How Biting Your Tongue Can Help You Think Outside the Box

Years ago, while I was at business school, I managed to correspond with Fast Company magazine and organized for two of their staff writers/editors to come and engage in a Q&A with my cohort of fellow learners in Victoria, BC.  Well, most learners. You see, there was one fellow student who loudly proclaimed his expertise on magazines by declaring, “Fast Company? Never heard of it, must be obscure crap.” Clearly, he came from the school of thought that says, “if I don’t know it, I’m not interested, because I KNOW what’s important”.

Dee Hock, founder of Visa credit cards - once said “We all fall in love with the things that we think are true.”  …and we all know what happens when we love something, we hang onto it and defend it. It can become part of our makeup, our DNA.

And so it goes. We hear half stories about an idea, a person or group of people and we sort and sift it and we fit it into our existing schema of the world, we confabulate it and then…bam! It’s our truth, and then we are talking as if we are experts and we have indisputable “truth” and then we feel free to share this truth, or defend it, or just hide out from opinions that differ. It’s safer that way. We need a foundation from which to operate and if everything were shifting, man, our anxiety would be through the roof! So, think on this. When was the last time you discarded an idea, opinion, or concept because it was too unfamiliar or did not fit your mental model? If you can think of a specific time, what was it that prompted you to dismiss it?

As leaders, it is important to be seen to know.

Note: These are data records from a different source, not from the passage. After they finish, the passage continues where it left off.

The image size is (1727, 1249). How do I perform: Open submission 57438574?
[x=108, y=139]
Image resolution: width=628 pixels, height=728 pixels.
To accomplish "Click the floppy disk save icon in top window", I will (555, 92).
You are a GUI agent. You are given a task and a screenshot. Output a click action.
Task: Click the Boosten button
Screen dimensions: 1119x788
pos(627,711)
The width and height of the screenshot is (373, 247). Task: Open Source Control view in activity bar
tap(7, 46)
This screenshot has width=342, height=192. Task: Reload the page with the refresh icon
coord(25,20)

When a tough decision needs to be made or a problem needs to be solved, traditional leadership models would have the leader provide direction and wisdom and the underlings would breathe a sigh of relief, be ever so grateful for the brilliance of the leader and carry on with their day, unfettered with worry. Right?

Wrong.

If our identify is caught up in knowing, and we attach any form of prestige to that, then by extension we will defend our position. If we do that, several unhelpful things unfold:

1.     We create a mystique around leading as being associated with being a knower, and as a result, we…

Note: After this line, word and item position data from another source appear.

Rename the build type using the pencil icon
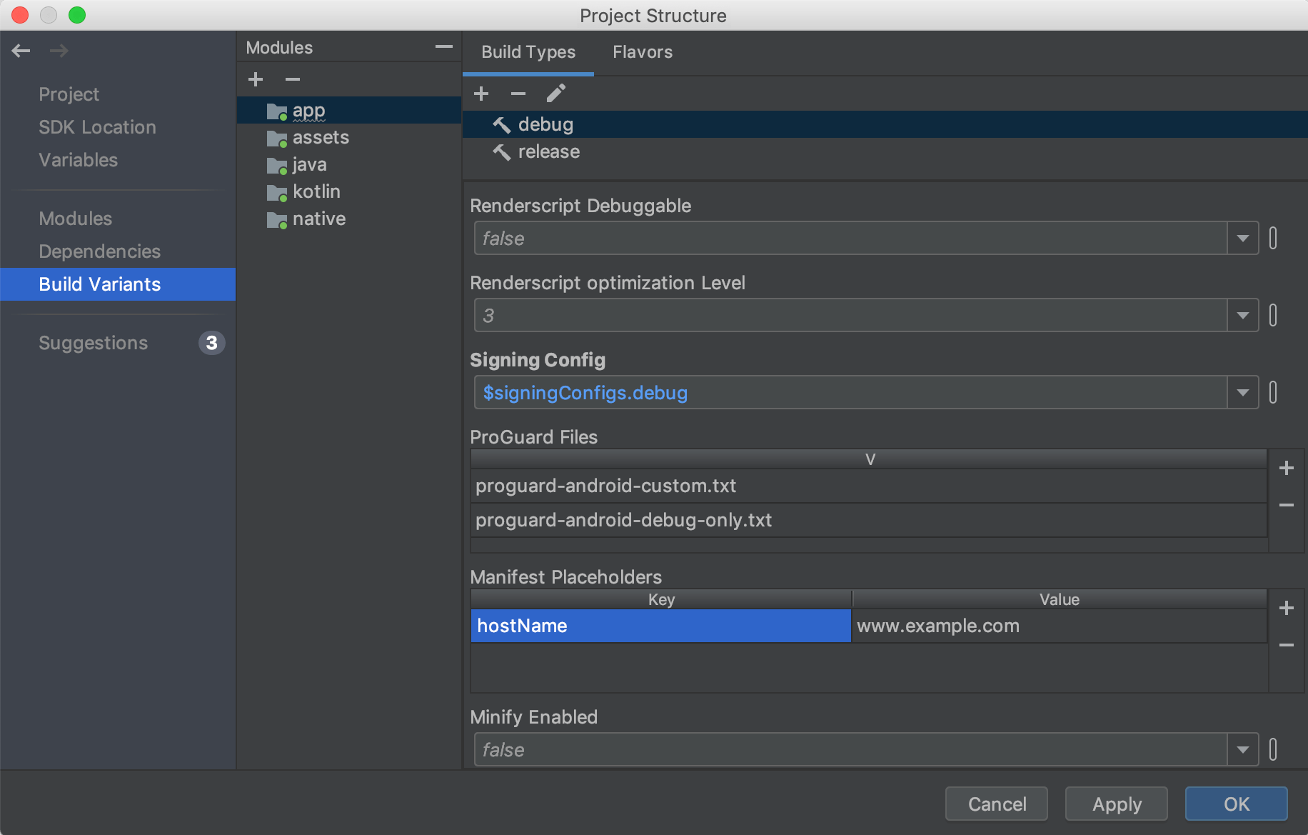This screenshot has height=835, width=1308. [x=556, y=94]
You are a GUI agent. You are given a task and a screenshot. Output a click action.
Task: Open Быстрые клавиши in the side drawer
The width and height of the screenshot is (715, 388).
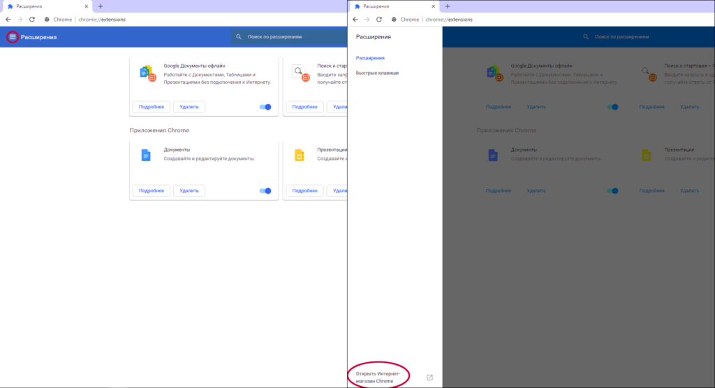[377, 73]
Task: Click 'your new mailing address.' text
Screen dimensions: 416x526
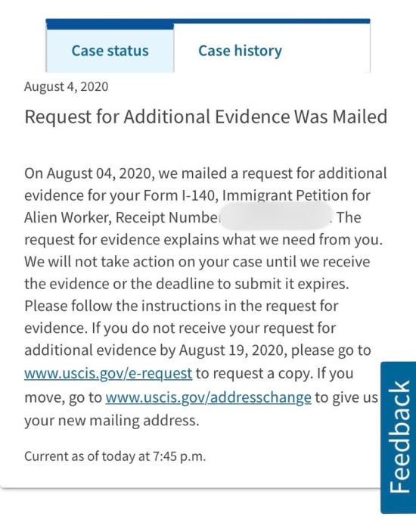Action: tap(112, 420)
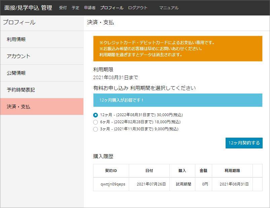Select the 12ヶ月 plan radio button
The image size is (270, 208).
(95, 115)
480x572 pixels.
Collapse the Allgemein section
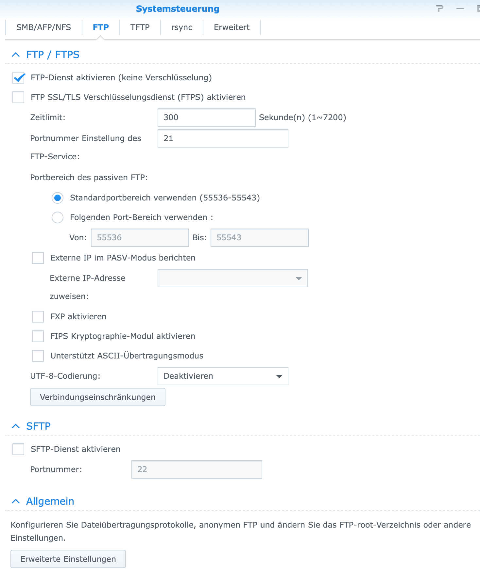[x=16, y=501]
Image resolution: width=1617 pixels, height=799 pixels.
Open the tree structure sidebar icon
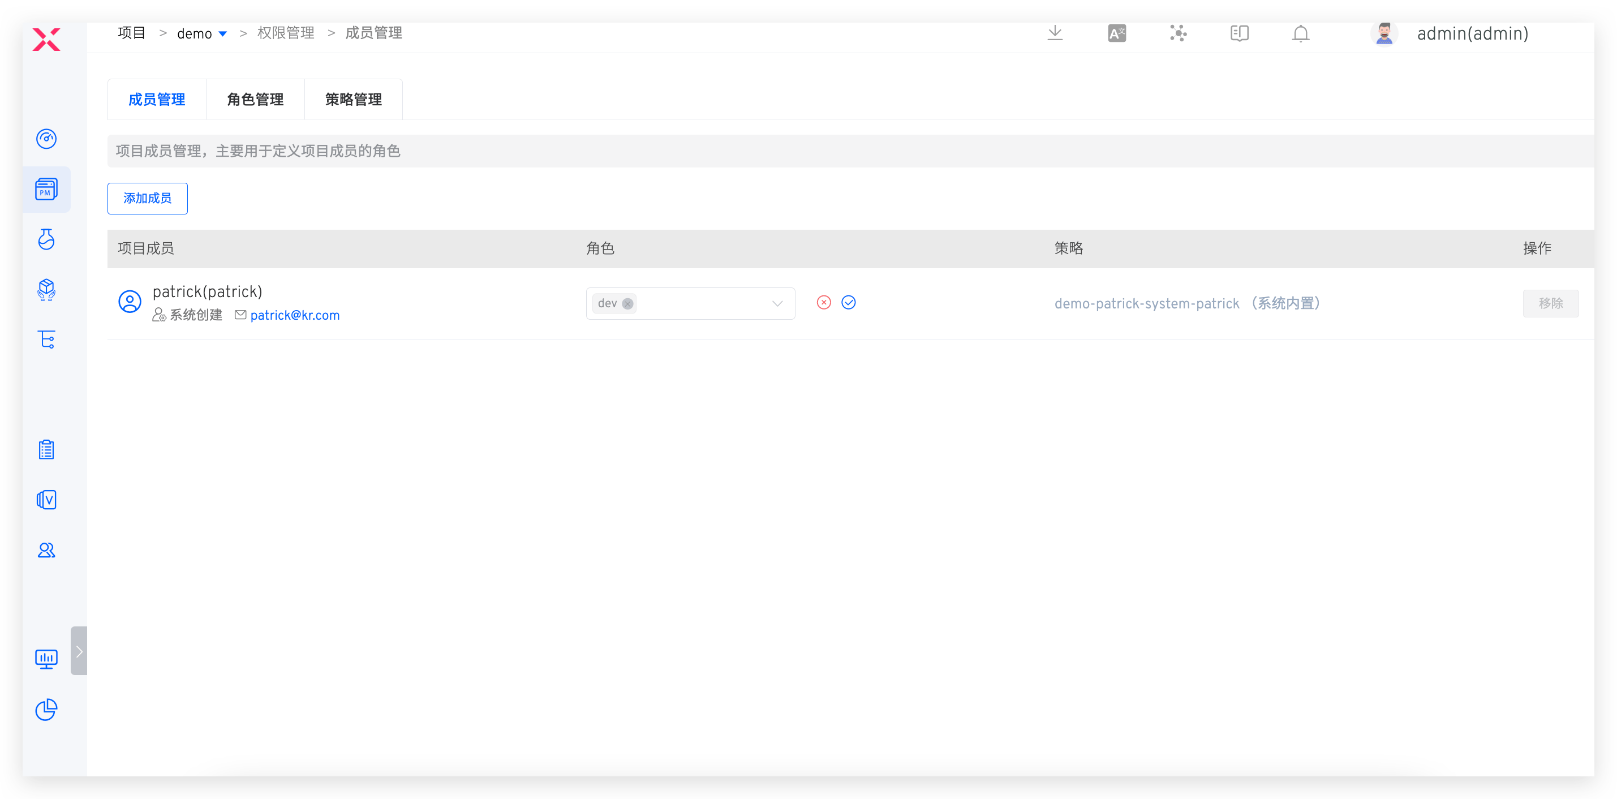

2.     Stifle innovation from across the team, and as a result, we…

3.     Miss opportunities for learning and growth, for ourselves and others, and as a result we…

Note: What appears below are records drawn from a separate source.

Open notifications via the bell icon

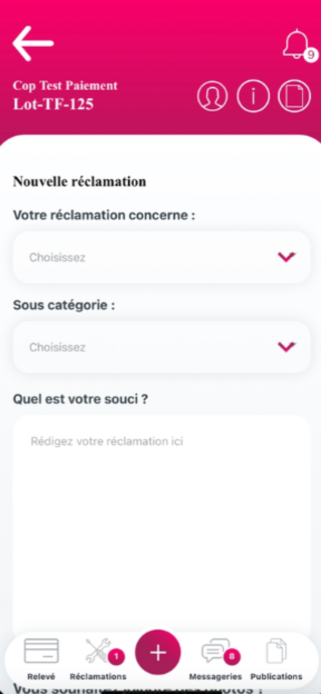click(296, 43)
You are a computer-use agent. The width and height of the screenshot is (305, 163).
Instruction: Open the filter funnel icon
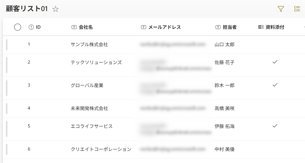[281, 9]

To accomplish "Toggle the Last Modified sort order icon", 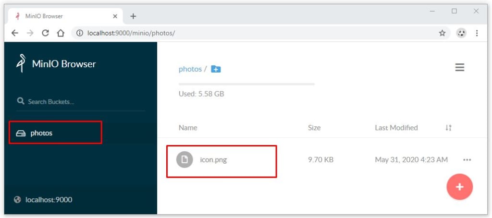I will pos(448,128).
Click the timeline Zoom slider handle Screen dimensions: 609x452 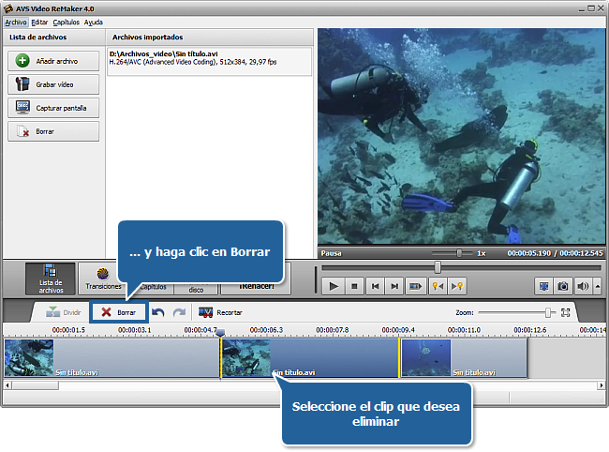tap(548, 312)
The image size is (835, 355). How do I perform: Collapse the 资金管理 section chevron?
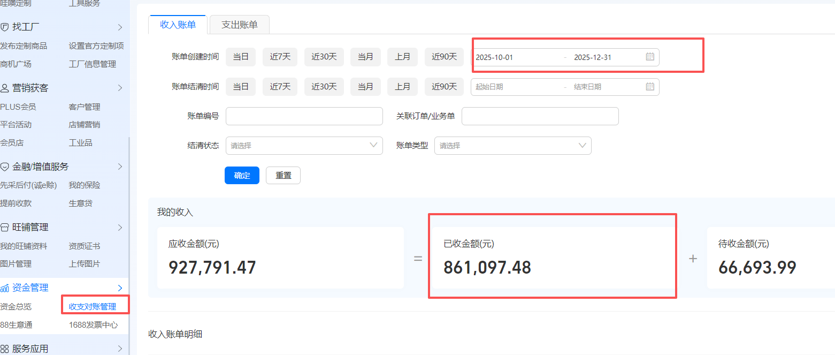[120, 288]
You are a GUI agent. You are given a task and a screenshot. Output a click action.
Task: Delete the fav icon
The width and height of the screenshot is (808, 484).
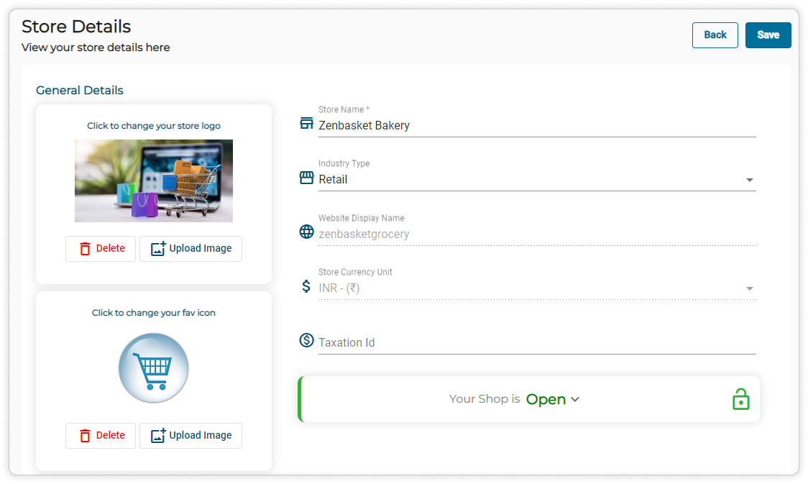coord(101,436)
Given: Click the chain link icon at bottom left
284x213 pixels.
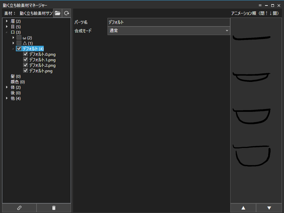Looking at the screenshot, I should pyautogui.click(x=19, y=208).
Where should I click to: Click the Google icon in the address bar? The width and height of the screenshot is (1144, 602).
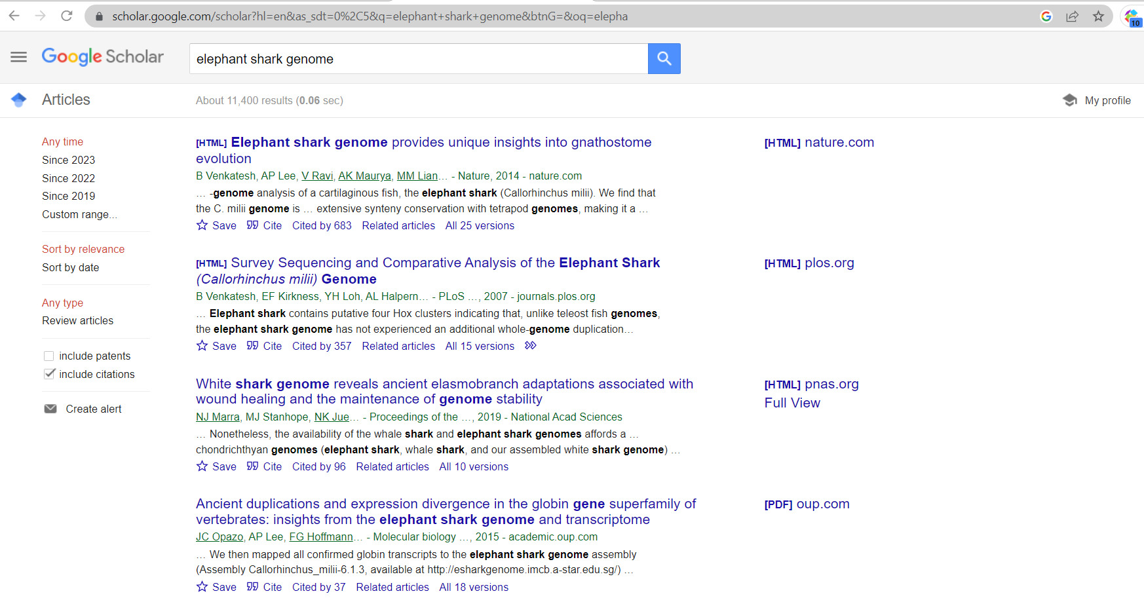(1046, 16)
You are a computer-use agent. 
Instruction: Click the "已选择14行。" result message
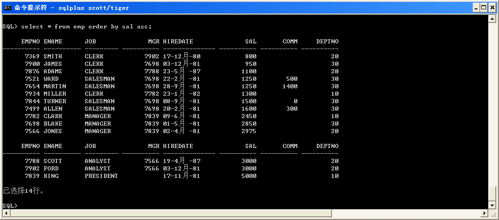(x=23, y=191)
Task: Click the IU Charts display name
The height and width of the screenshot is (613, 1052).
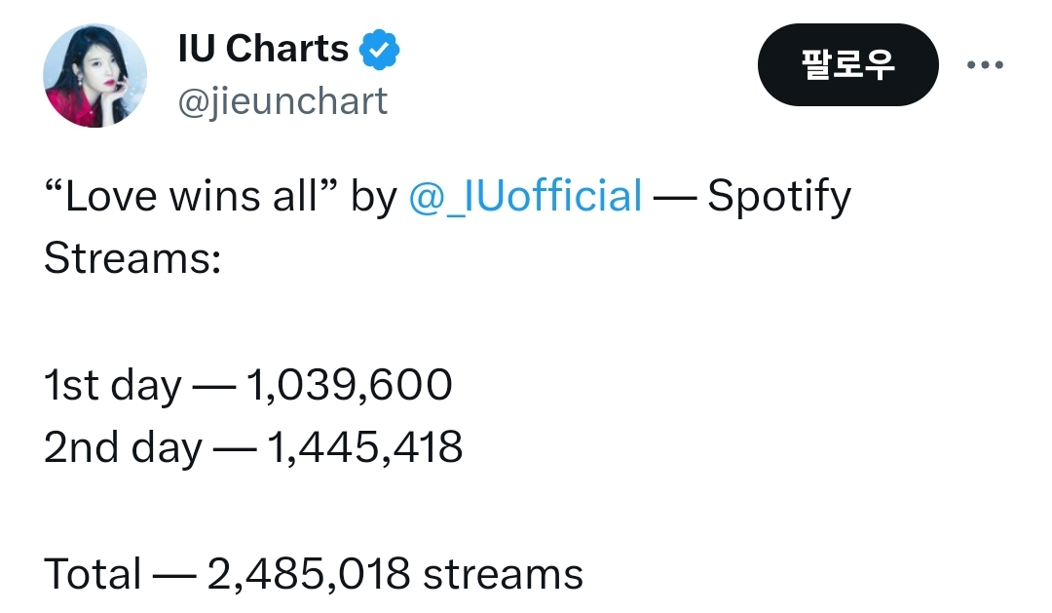Action: (263, 49)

4.     Hang on to the status quo.

If we engage in this four-step cycle, we are acting in a way that says “we are doing enough” - and the element of curiosity is lost.  Put bluntly, knowers stifle innovation.

So, assuming that “doing enough” is not a long-term tactic for growth either personally or organizationally, then the alternative to showing the knowing is to bite one’s tongue and seek to understand what others can offer. By not showing how much of a “knower” one is but instead showing how to be a “learner” or “discoverer” then ideas from others that have been hiding in the shadows can move to the light and be shared. This collective contribution will support new solutions to sticky problems, including ways to think outside of the box!